_What this task involves_. Locate the line containing "808x808 pixels." in the entries below, then retype it and every later line exactly, leaving out pictures.

'''

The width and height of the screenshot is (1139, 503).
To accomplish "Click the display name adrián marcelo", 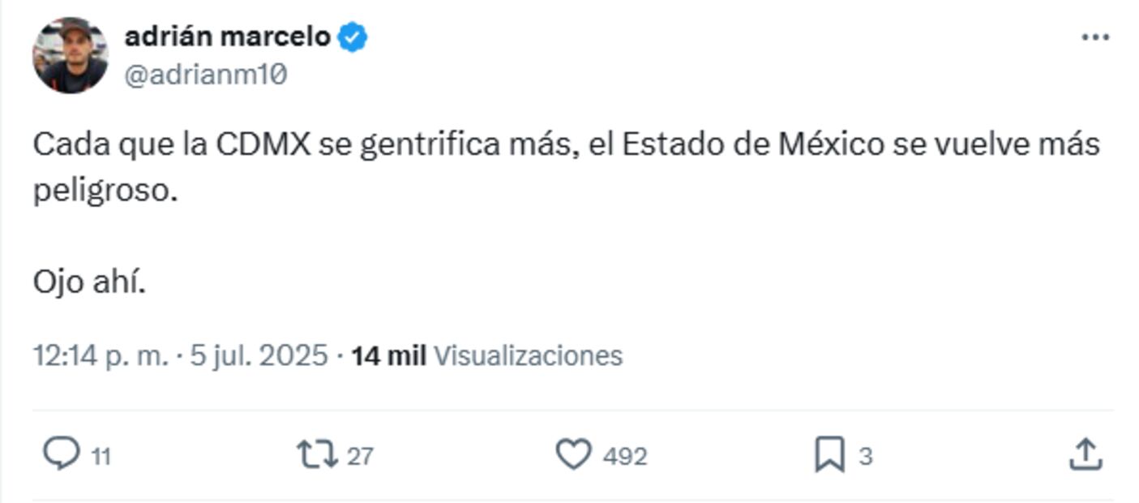I will click(227, 37).
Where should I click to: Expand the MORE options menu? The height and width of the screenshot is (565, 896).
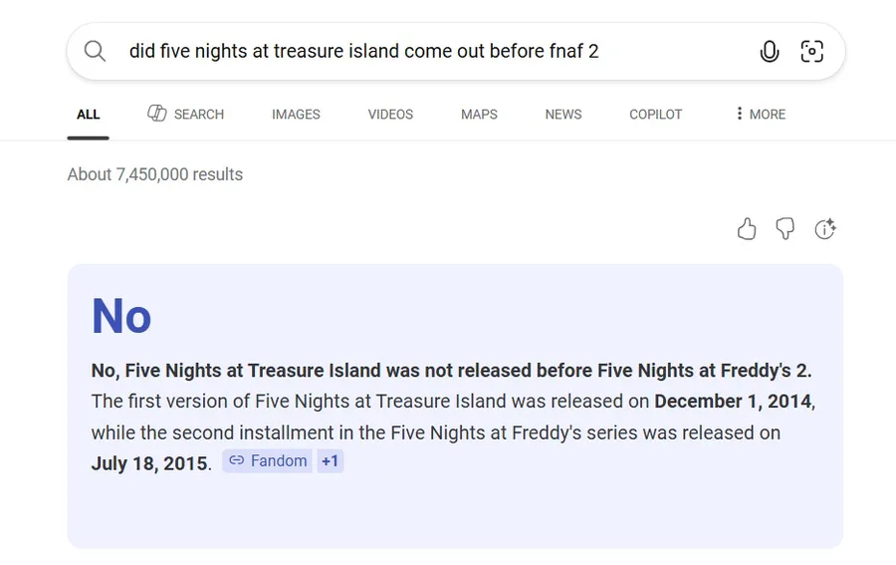[x=760, y=115]
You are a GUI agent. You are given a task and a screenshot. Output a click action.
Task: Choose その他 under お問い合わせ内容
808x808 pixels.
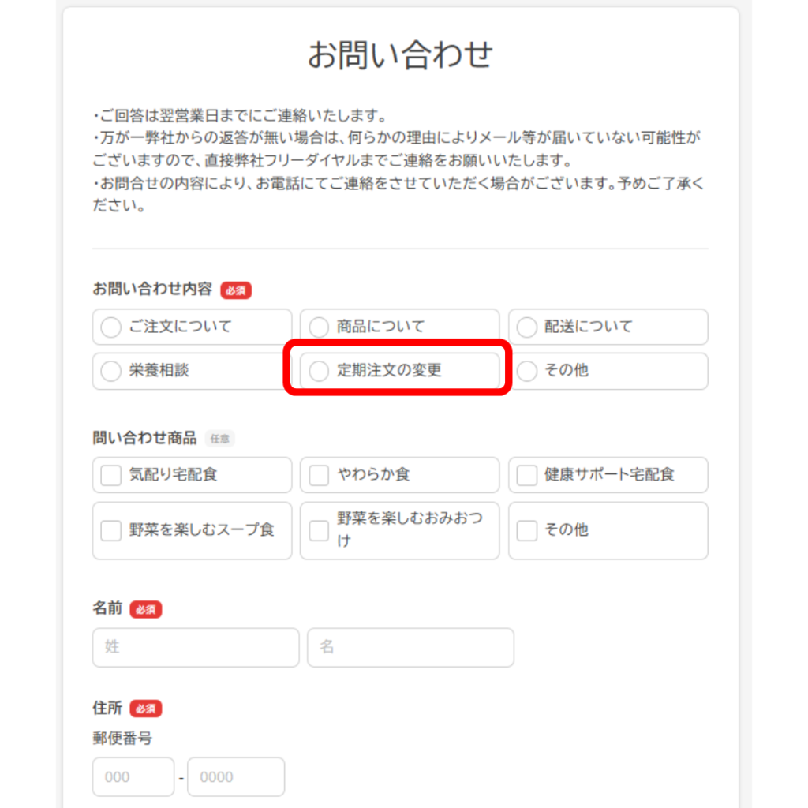pyautogui.click(x=527, y=371)
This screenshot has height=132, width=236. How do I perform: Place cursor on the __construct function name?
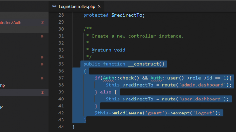click(146, 64)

'''

_Solution to this task_.
808x808 pixels.
pyautogui.click(x=527, y=371)
This screenshot has height=132, width=236. How do I perform: Place cursor on the __construct function name?
click(146, 64)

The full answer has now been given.